Some time ago, Howard Rheingold asked what the members of the CooperationCommons would propose as innovations for the Delicious social bookmarking site.

My suggestion was that we should have a tool to link related tags together, as different people choose different tags to denote similar knowledge objects. So a tool that would look for tags collecting the same type of content, and the ability to group the material in such tags, listed by popularity of the tagged objects, would be very useful in overcoming the separation that tags are inducing. While the network feature in Delicious is already most useful, it is in fact my most favourite tool to keep up with developments, because it collates the collective intelligence of the smartest people that I know, the current version is too much of an aggregation, and it would be useful to create specialized subnetworks, of certain people with certain specific tags for example.

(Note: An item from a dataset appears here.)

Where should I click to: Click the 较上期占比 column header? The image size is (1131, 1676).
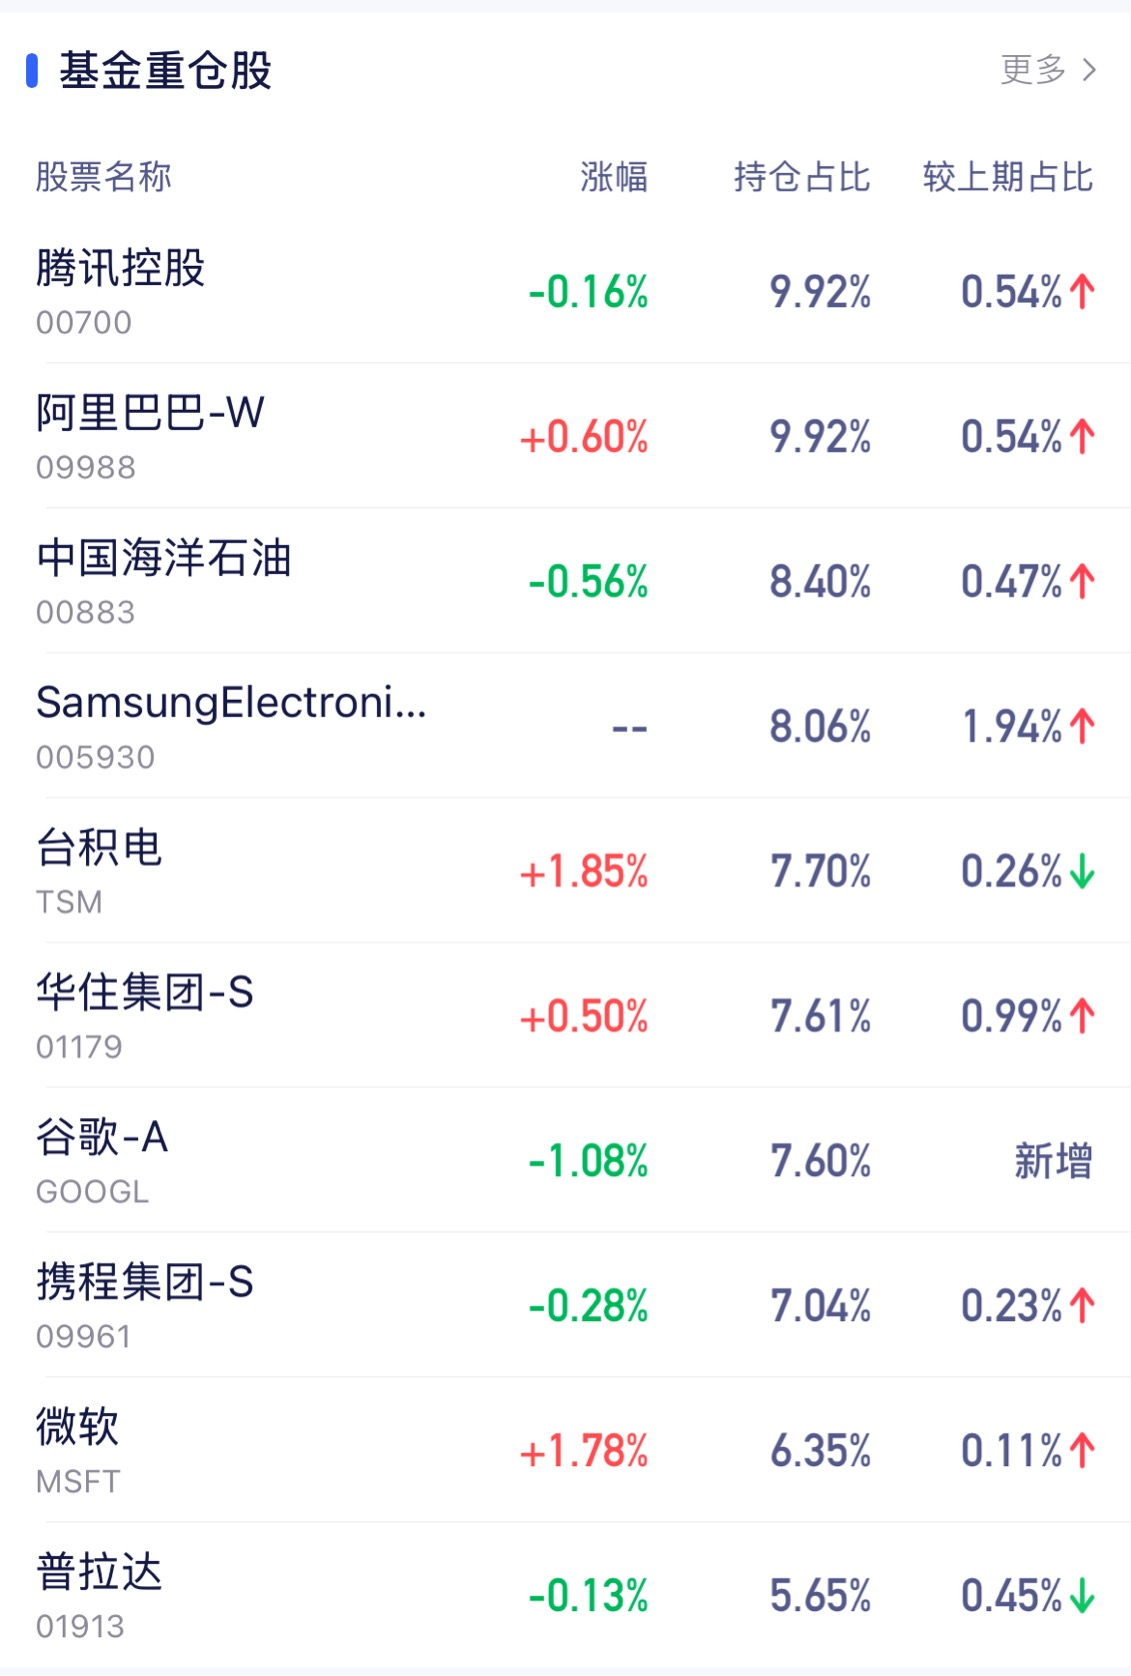point(1007,177)
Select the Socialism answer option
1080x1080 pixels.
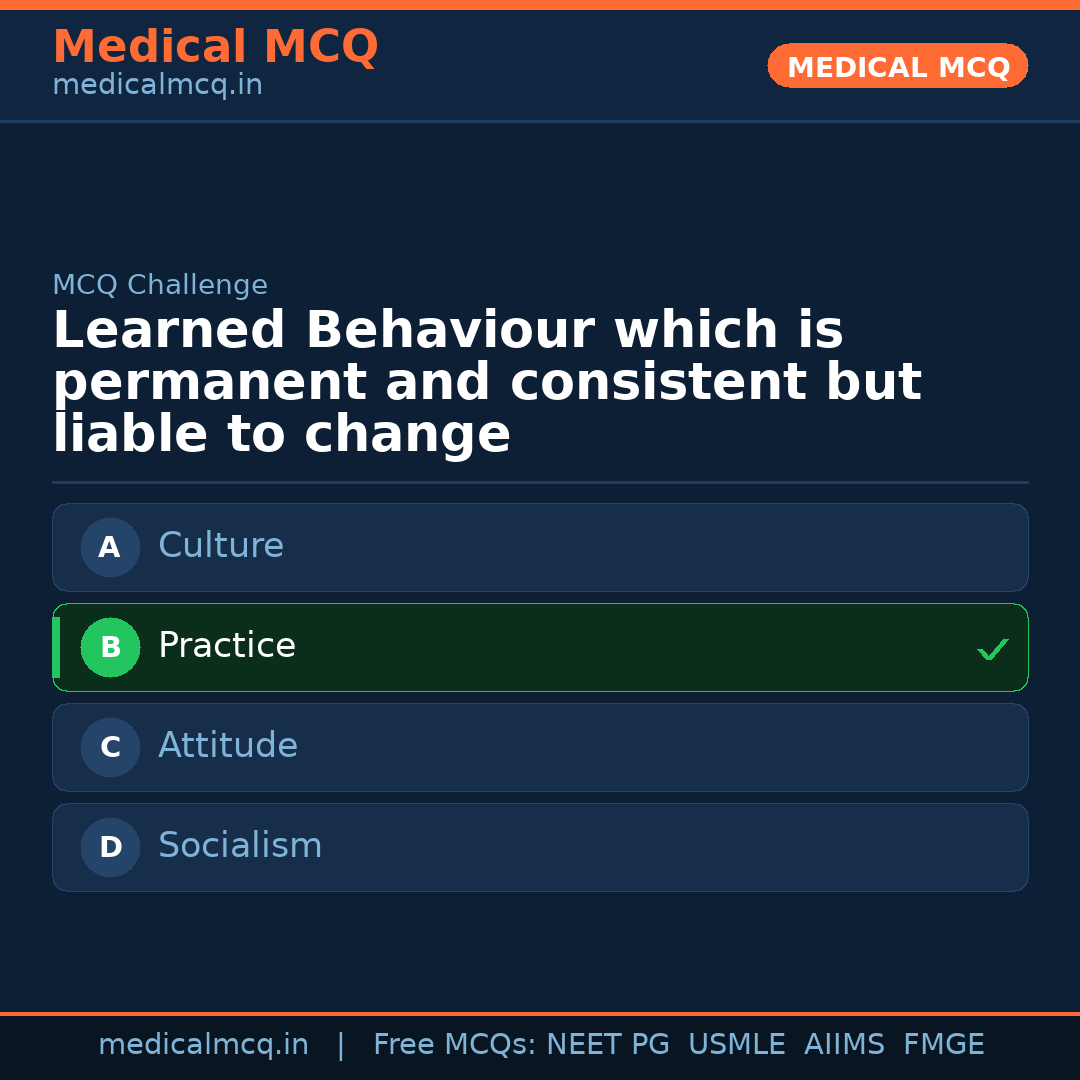pyautogui.click(x=540, y=847)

The good news is that David Weinberger reports on a very similar solution being implemented at LibraryThing:

“At LibraryThing, people list their books. And, of course, we tag ‘em up good. For example, Freakonomics has 993 unique tags (ignoring case differences), and 8,760 total tags. Now, tags are of course useful. But so are subject headings. So, Tim has come up with a clever way of deriving subject headings bottom up. He’s introduced “tagmashes,” which are (in essence) searches on two or more tags. So, you could ask to see all the books tagged “france” and “wwii.” But the fact that you’re asking for that particular conjunction of tags indicates that those tags go together, at least in your mind and at least at this moment. Library turns that tagmash into a page with a persistent URL. The page presents a de-duped list of the results, ordered by interestinginess, and with other tagmashes suggested, all based on the magic of statistics. Over time, a large, relatively flat set of subject headings may emerge, which, subject to further analysis, could get clumpier and clumpier with meaning.”